> **Aim of the exercise**
Write out these lines again, swapping "sidebar" for "side panel" and leaving everything else as it is.

--- begin Given records ---

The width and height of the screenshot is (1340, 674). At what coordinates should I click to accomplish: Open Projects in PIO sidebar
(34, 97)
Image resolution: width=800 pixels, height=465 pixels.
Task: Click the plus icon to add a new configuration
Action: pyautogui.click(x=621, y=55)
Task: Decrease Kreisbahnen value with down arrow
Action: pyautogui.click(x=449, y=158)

--- end Given records ---

> **Expected answer**
The width and height of the screenshot is (1340, 674). At what coordinates should I click to accomplish: Open Projects in PIO side panel
(34, 97)
Image resolution: width=800 pixels, height=465 pixels.
Task: Click the plus icon to add a new configuration
Action: pyautogui.click(x=621, y=55)
Task: Decrease Kreisbahnen value with down arrow
Action: pyautogui.click(x=449, y=158)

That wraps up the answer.